--- SUPPLIED DATA Enclosed Below ---

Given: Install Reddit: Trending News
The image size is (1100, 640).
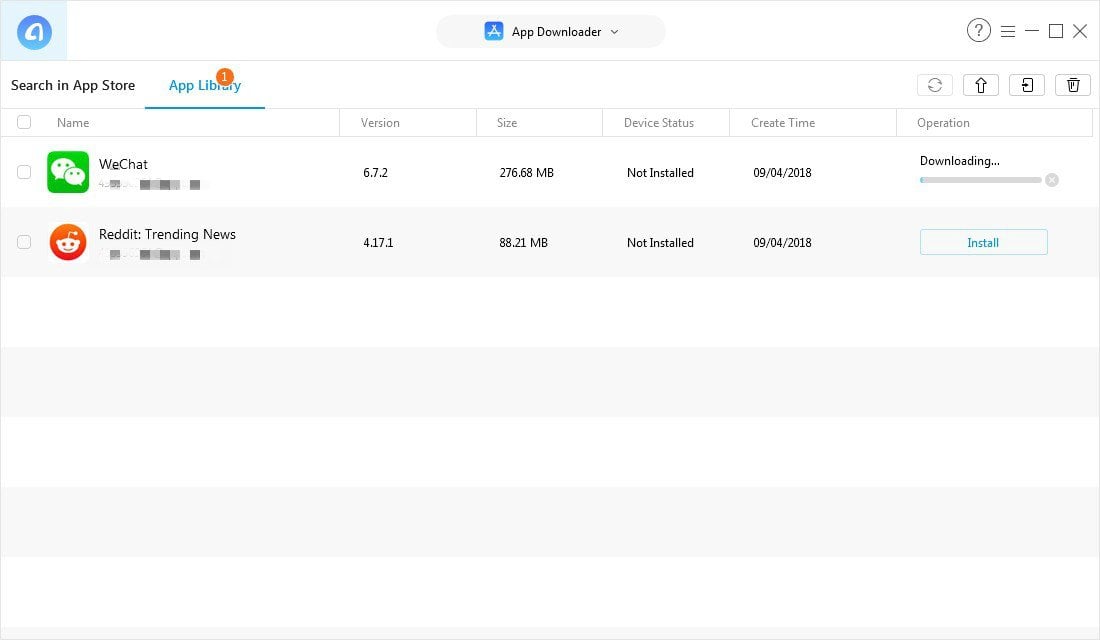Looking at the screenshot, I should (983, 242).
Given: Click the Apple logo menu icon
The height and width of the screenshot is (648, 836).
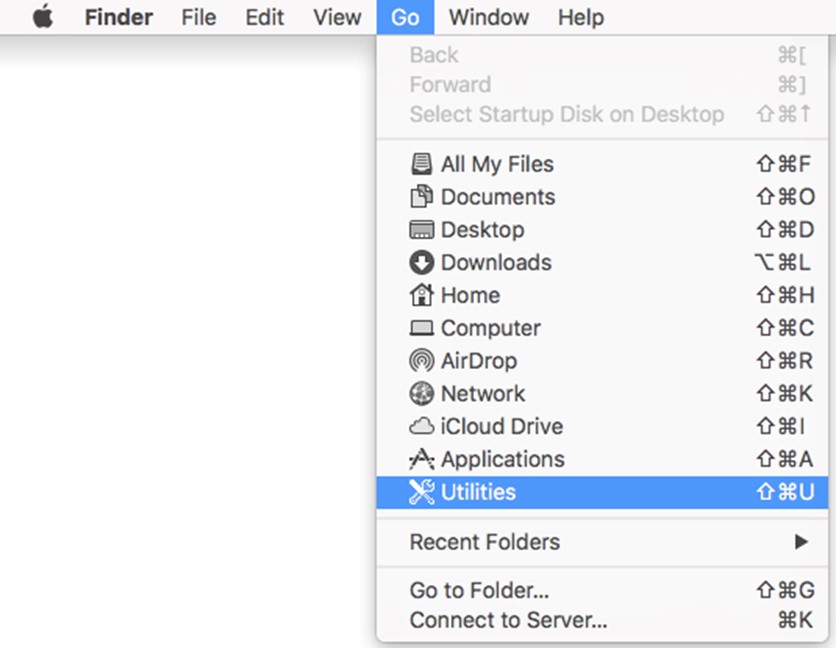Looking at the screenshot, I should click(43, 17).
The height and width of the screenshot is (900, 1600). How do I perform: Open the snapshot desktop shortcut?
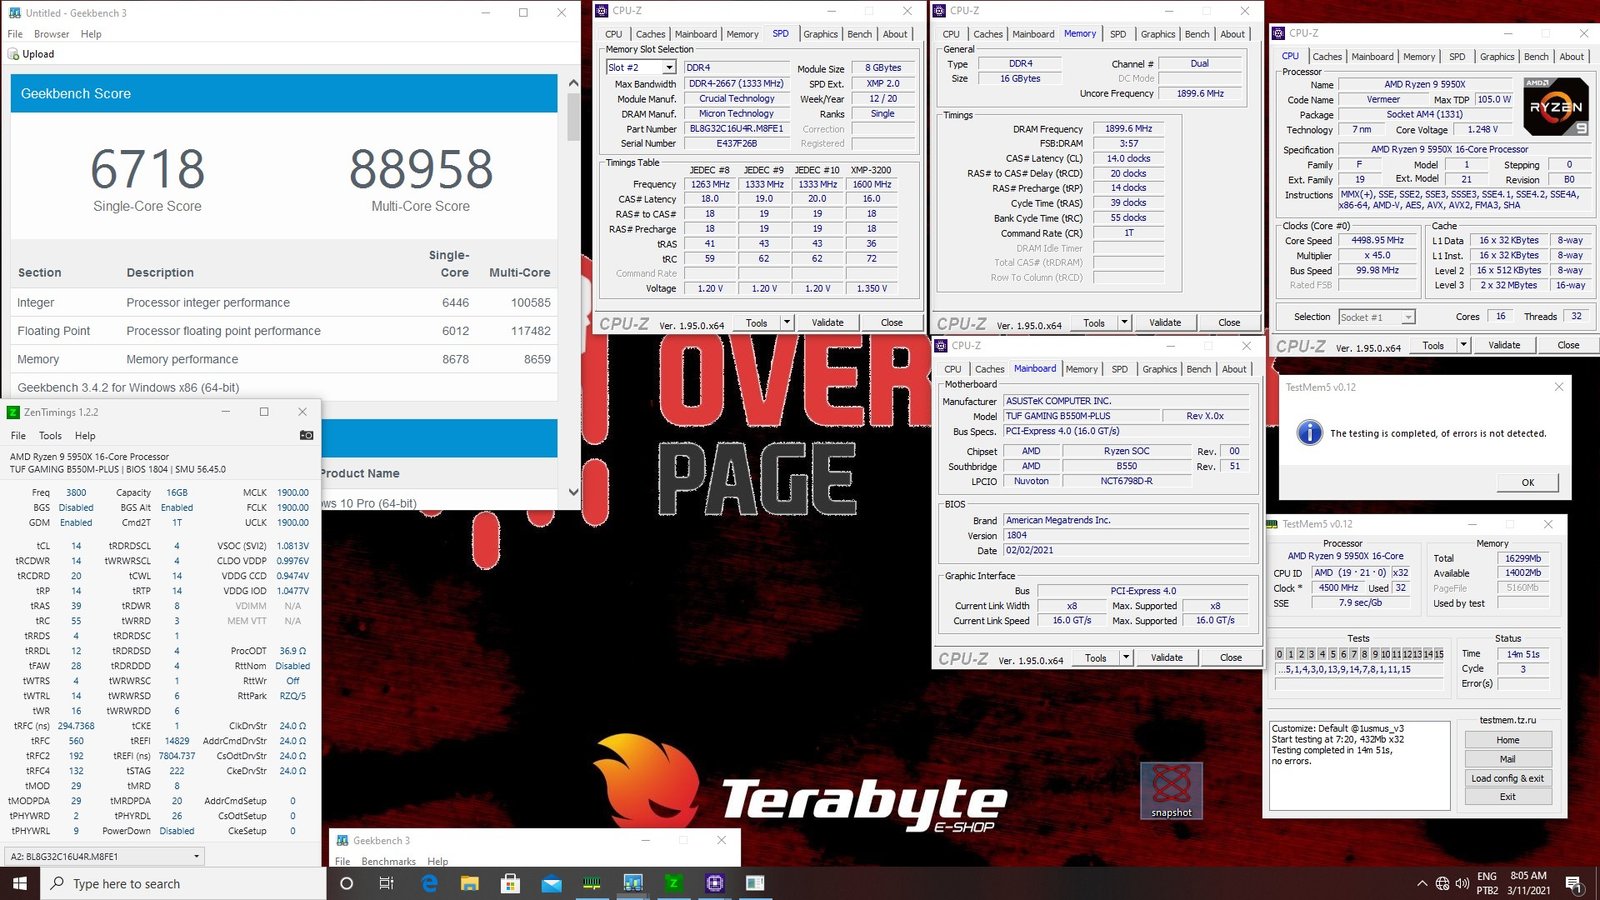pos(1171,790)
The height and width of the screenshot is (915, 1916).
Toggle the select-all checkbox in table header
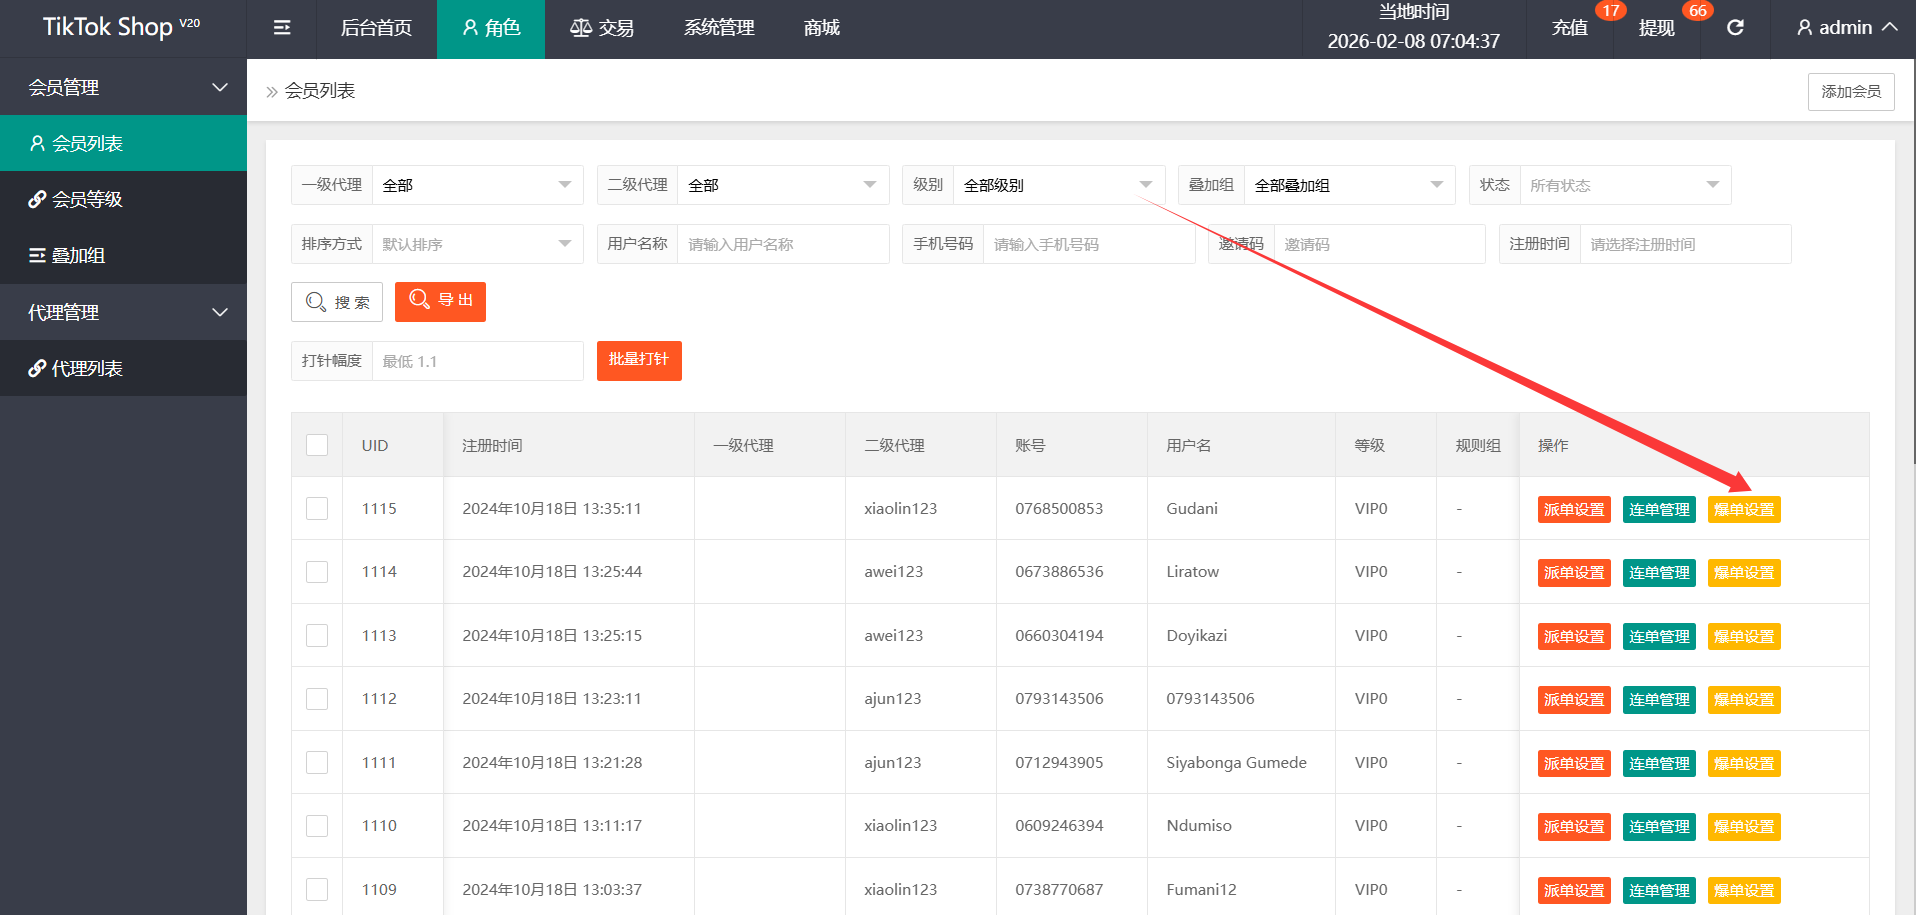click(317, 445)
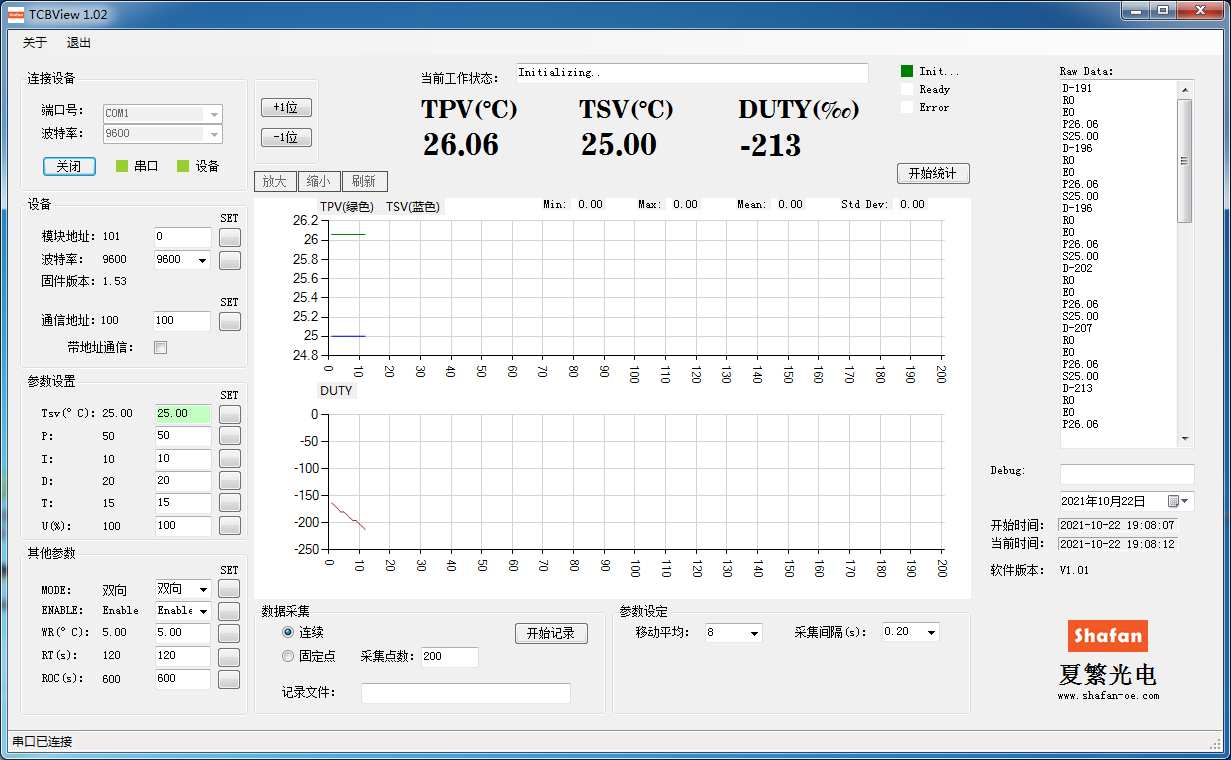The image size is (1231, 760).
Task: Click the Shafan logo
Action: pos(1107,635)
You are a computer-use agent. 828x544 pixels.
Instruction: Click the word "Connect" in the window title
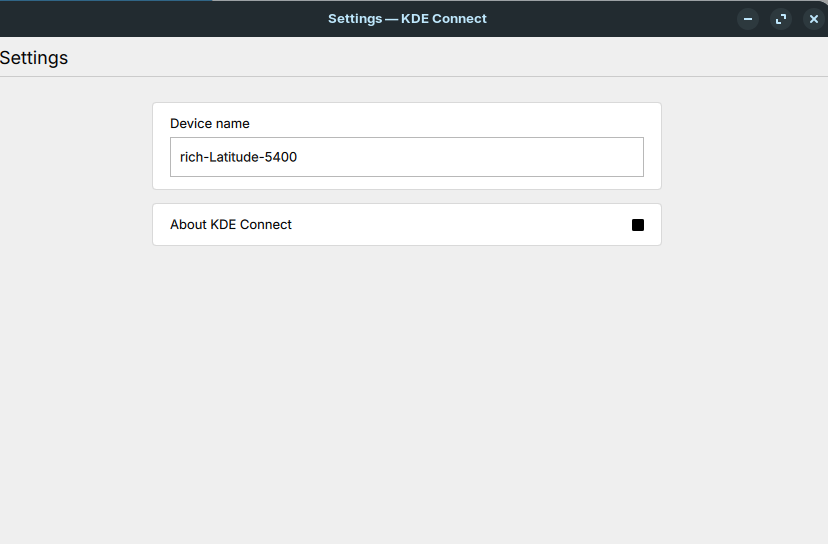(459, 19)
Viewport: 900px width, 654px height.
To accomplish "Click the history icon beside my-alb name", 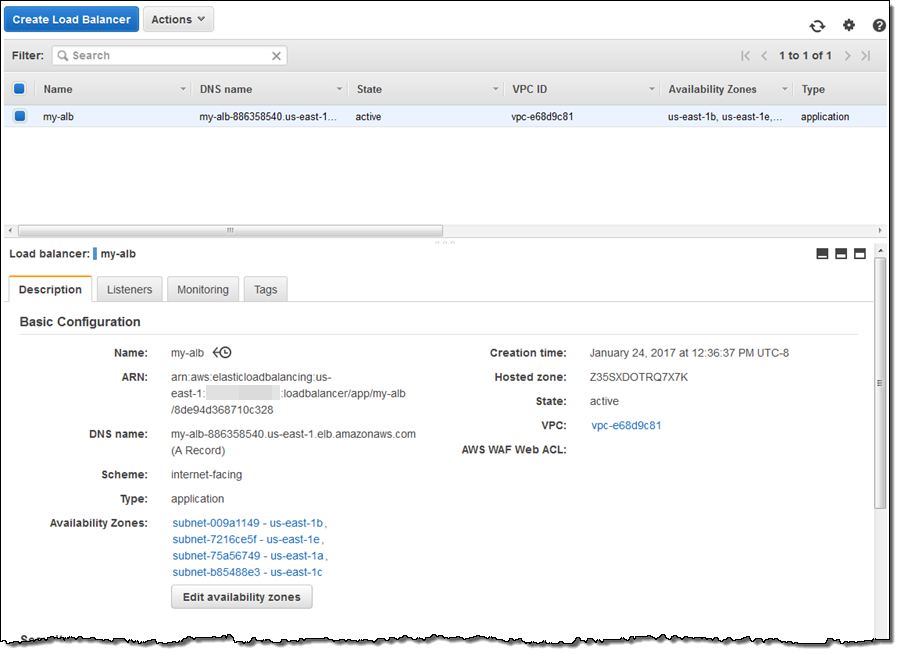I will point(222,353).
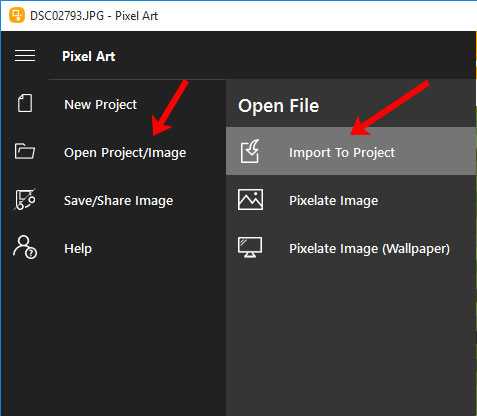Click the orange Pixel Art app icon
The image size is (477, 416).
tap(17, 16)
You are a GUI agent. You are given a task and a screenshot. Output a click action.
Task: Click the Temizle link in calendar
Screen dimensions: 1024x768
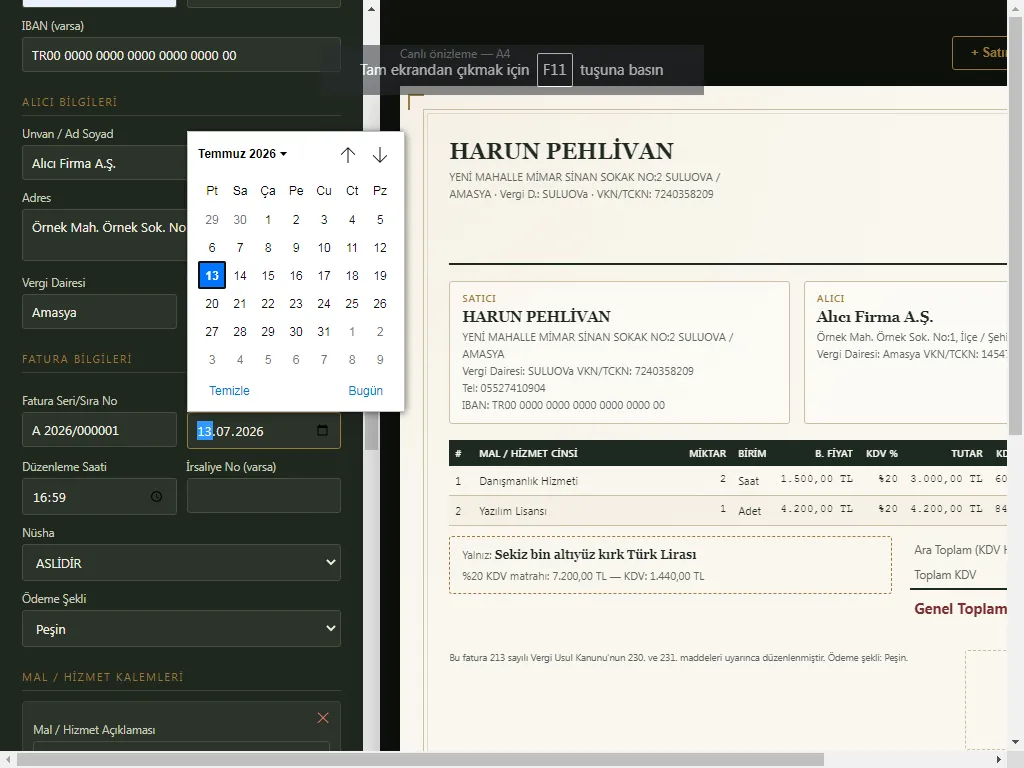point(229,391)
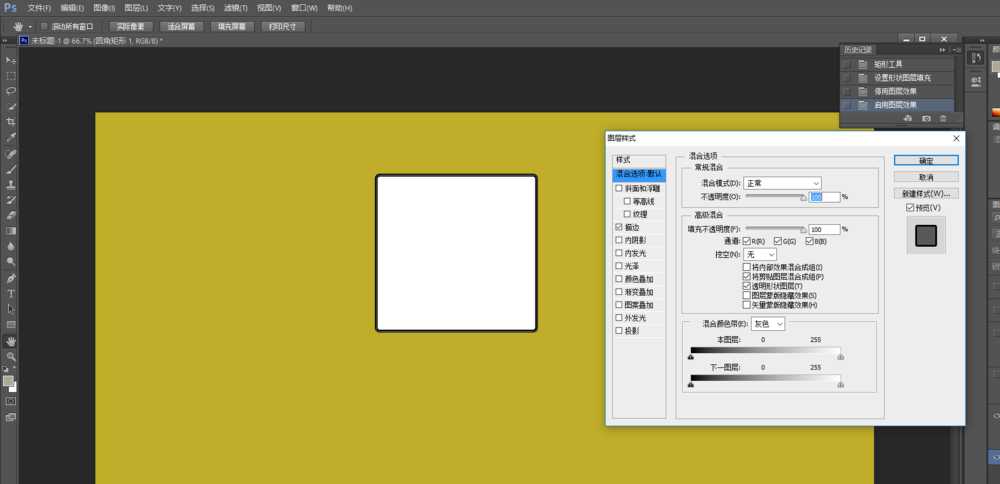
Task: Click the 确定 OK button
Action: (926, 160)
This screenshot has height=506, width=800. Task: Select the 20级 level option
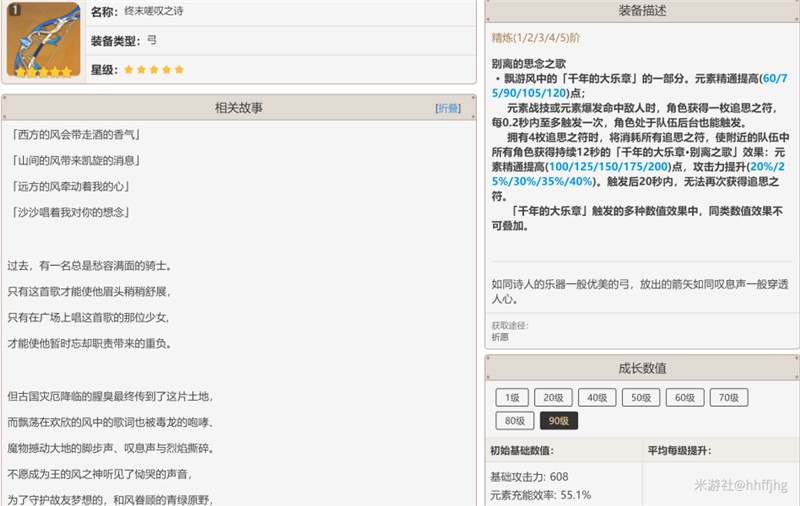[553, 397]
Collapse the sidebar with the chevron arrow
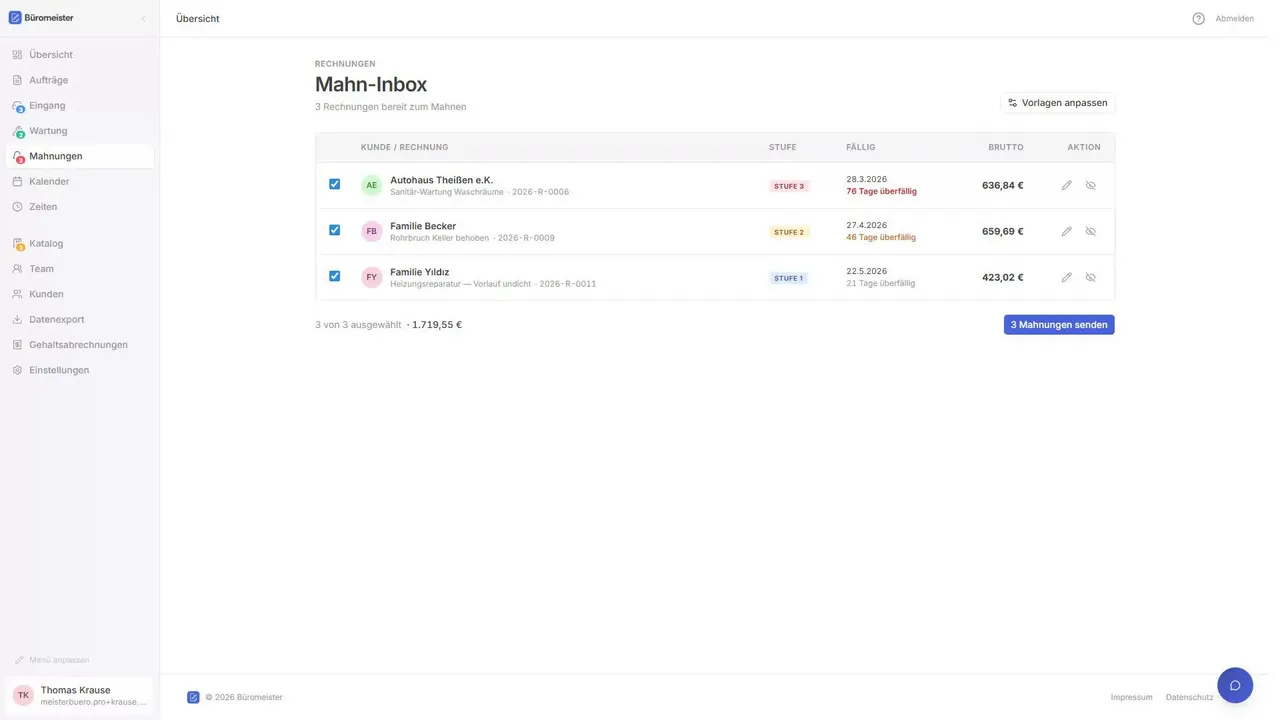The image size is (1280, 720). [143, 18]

--- End of Enclosed SUPPLIED DATA ---

▶ INSTRUCTIONS FOR THE TASK
Within the data above, find the lines that contain the word "agent" and copy each of them.

▶ ANSWER BELOW
You are a computer-use agent. 828x544 pixels.
You are a GUI agent. You are given a task and a screenshot. Output a click action.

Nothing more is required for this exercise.